With the adoption of modern social standards, one of the changes made to the 2024 Mean Girls storyline is the sexuality of Auliʻi Cravalho’s Janis ʻImi’ike. In the original story, Janis and Regina George were good friends throughout grade school until the two fell out in 8th grade because Regina began spreading rumors about Janis being a lesbian. While Janis says during the apology scene that she hates Regina so much because she has a crush on her, by the end of the movie, Janis starts dating Kevin Gnapoor, a fellow student and minor character. Janis’s whole sexuality arc has often been criticized as being homophobic, so in the 2024 version, while she never explicitly states it besides Damian briefly referencing her ‘coming out’, Janis is assumed to be out as queer from the very beginning.
Besides this character change, the 2024 Mean Girls steers clear of the casual racism from the original movie. It also spends significantly less time on the fatphobia that initially inspires Janis’s scheme to get back at Regina by making her gain weight. While the original movie made commentary on feminism and the female experience, his year’s Mean Girls takes that theme even further with musical numbers like “I’d Rather Be Me” performed by Auliʻi Cravalho or offhand comments or gags like when Regina said her behavior was only unacceptable because of her gender.
While both The Color Purple and Mean Girls have undergone the modern ideology filter to make them more acceptable for today’s audiences, objectively, the most noticeable change between them is the way they’ve genre-hopped their way into being musicals. Both had their own Broadway adaptation before they made it to being revamped films, but it also seems musical movies are coming back into the public eye.
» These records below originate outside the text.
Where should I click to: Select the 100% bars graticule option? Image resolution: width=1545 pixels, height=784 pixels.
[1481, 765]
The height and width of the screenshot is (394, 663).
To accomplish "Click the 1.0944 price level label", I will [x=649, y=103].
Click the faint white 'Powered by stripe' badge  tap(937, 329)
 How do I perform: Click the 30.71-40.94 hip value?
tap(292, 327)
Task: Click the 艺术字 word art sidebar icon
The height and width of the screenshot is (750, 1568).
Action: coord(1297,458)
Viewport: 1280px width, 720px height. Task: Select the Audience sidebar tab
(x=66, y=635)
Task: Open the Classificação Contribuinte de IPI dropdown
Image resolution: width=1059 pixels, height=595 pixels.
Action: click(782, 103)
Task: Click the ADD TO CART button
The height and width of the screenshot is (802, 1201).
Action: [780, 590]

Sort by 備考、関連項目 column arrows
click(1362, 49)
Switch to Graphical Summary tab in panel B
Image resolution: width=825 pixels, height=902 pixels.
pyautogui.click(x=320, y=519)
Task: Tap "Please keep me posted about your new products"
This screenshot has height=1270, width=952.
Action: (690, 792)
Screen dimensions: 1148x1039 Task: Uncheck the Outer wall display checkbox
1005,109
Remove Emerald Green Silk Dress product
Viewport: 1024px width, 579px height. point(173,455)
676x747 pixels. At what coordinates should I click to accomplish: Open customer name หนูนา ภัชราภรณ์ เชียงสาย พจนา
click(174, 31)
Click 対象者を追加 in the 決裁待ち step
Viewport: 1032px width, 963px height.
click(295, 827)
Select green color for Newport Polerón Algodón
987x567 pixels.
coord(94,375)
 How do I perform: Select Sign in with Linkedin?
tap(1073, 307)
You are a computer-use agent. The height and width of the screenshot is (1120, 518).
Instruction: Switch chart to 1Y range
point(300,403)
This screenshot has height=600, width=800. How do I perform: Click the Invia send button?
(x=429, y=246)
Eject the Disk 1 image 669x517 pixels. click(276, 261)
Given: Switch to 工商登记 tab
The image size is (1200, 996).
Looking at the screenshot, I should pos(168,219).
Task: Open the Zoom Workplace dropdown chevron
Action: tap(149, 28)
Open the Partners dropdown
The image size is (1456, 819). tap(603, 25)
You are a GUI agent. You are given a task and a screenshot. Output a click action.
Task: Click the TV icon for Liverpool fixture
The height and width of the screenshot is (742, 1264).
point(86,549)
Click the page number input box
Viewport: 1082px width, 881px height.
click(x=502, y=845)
Of course, musicals have never stopped being a popular genre, with incredibly successful films like La La Land, In the Heights, and Mamma Mia dominating in recent years. It still seems interesting recently, musicals are now becoming a means to ‘refresh’ a nonmusical storyline and turn it into a whole new film.
More than revamping themes to make them more relevant to modern audiences, it seems that production companies are following the popularity of musical movies as the ultimate family film genre. The resurgence feels like a continuation of the many Disney-style musicals that have reigned supreme for years as the go-to all-ages movie franchise. Even shown in the popularity of top movies like Barbie last year, the appeal of musicals seems to be seeping between genres. Whether or not this was the goal of Mean Girls, The Color Purple, and the other musical film remakes that have been released recently, it seems as though the musical numbers and dance breaks are working hand in hand with the revamped social standards of the films to attract more modern audiences.
Rather than simply recreating an old film with a new cast and crew, production companies in the past few years have been taking the opportunity to display more modern themes in classic films that keep them relevant in our society. Particularly concerning gender, sexuality, race, and body type, recent remakes like The Color Purple and Mean Girls have attempted to undo problematic themes while keeping the original story alive. Both films kept up with modern trends by following many hit movies’ footsteps by adding musical numbers. As one of the biggest family-friendly genres that bleed into having fanbases of their own, musicals have always been strong in appeasing diverse tastes. In the case of these remakes, production companies have had the chance to reflect stylistic and social tastes and have been able to attract a wider variety of audience members to the movies.